Auf der Suche nach einer Lösung stießen die Frauen auf das Konzept der „verlässlichen Schule“. Das wird in vielen verschiedenen Städten umgesetzt – unter anderem auch in Korschenbroich, das immerhin unter der Leitung des gleichen Jugendamtes steht wie Jüchen. Bei der „verlässlichen Schule“ werden die Schüler bis 13 Uhr betreut. Dabei geht es nicht um ein Mittagessen, auch nicht um das Hausaufgabenmachen, sondern vielmehr um die Chance für die Eltern, ihrer beruflichen Tätigkeit weiter nachzugehen. „Wir denken, dass diese Zeiten auch vielen Eltern reichen und so die Ogatas entlastet würden“, glaubt Rohmann.

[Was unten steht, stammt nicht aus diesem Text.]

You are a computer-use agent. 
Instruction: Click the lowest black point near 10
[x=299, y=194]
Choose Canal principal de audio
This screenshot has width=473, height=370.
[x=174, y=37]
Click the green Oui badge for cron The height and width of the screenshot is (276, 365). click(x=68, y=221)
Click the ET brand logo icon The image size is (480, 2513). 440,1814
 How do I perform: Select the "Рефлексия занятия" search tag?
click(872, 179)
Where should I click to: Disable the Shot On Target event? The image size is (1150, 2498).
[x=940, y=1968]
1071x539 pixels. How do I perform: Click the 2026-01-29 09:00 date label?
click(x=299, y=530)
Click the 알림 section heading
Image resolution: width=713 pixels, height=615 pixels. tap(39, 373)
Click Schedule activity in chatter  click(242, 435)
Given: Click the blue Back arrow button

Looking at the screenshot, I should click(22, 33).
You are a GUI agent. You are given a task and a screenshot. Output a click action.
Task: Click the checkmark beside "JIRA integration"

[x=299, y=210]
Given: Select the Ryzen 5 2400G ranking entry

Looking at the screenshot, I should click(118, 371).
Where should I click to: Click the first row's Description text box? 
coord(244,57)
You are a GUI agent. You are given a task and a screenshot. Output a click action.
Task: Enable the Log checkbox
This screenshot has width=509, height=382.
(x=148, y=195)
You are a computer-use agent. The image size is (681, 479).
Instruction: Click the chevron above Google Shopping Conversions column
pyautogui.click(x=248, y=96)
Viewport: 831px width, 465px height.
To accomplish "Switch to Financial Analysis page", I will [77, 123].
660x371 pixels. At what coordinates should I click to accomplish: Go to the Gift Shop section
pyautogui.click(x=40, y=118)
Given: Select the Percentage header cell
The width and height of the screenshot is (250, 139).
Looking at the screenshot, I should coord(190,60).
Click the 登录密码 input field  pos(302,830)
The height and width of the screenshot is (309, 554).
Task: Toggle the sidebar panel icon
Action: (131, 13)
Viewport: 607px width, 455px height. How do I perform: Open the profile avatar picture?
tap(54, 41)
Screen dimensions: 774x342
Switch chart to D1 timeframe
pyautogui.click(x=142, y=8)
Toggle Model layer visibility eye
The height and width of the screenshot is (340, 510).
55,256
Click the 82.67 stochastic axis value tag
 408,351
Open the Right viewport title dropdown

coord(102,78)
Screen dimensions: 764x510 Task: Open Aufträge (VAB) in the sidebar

Doch die Kontaktaufnahmen mit der Stadt sehen die Mütter alles andere als befriedigend: Auf Mails habe es keine Antwort gegeben, auf Nachfrage sei nur eine vorgefertigte Rückmeldung gekommen und als das Thema in der Bürgersprechstunde zur Sprache kam, lautete die Antwort „Das ruckelt sich schon ein!“. Bürgermeister Harald Zillikens erklärt, was er damit gemeint hat: „Die Warteliste ist nicht lang. Es sind in Jüchen weniger als zehn Kinder, die keinen Platz bekommen haben. Aus der Erfahrung kann ich sagen, dass es oft noch Kündigungen gab und dann doch noch Plätze frei wurden. Die Regel ist, dass wir die Wartelisten abarbeiten können – oft schneller als die Eltern es erwarten.“

Doch darauf können sich die Eltern nicht verlassen. Der Frust ist groß: „Wir haben keine Großeltern, die mal eben einspringen können. Jüchen wächst und wächst, aber wir gewinnen den Eindruck, dass der Ausbau von Ogatas, Kitas und Co. dabei vernachlässigt wird. Wie sollen wir denn nun eine Lösung finden? Was sollen wir unserem Arbeitgeber sagen? Er muss mit uns planen...“
Eine Petition soll nun dafür sorgen, dass auf das Problem aufmerksam gemacht wird. Innerhalb weniger Tage kamen schon 200 Unterschriften unter http://chng.it/k6zN7QVG zusammen. „Wir fordern, dass die Stadt berufstätigen Eltern hilft, Familie und Beruf miteinander zu verbinden. Das funktioniert in anderen Städten auch!“

Harald Zillikens verweist darauf, dass die Betreuung in den Ogatas eine Ratsentscheidung war, hinter der er auch jetzt noch steht: „Und dann muss es eben auch Richtlinien geben, anhand derer wir die Plätze vergeben. Ich kann nicht einer Familie, in der ein Elternteil Vollzeit und das andere 30 Stunden arbeitet den Platz verwehren und jemandem geben, der nur 15 Stunden arbeitet. Dazu kommt, dass die Schulen signalisiert haben, dass sie kein Interesse an dem Konzept der verlässlichen Schule haben.“

Für die Mütter schwer nachzuvollziehen. Sie möchten weiter kämpfen, um sich stark für die Vereinbarkeit von Familie und Beruf zu machen.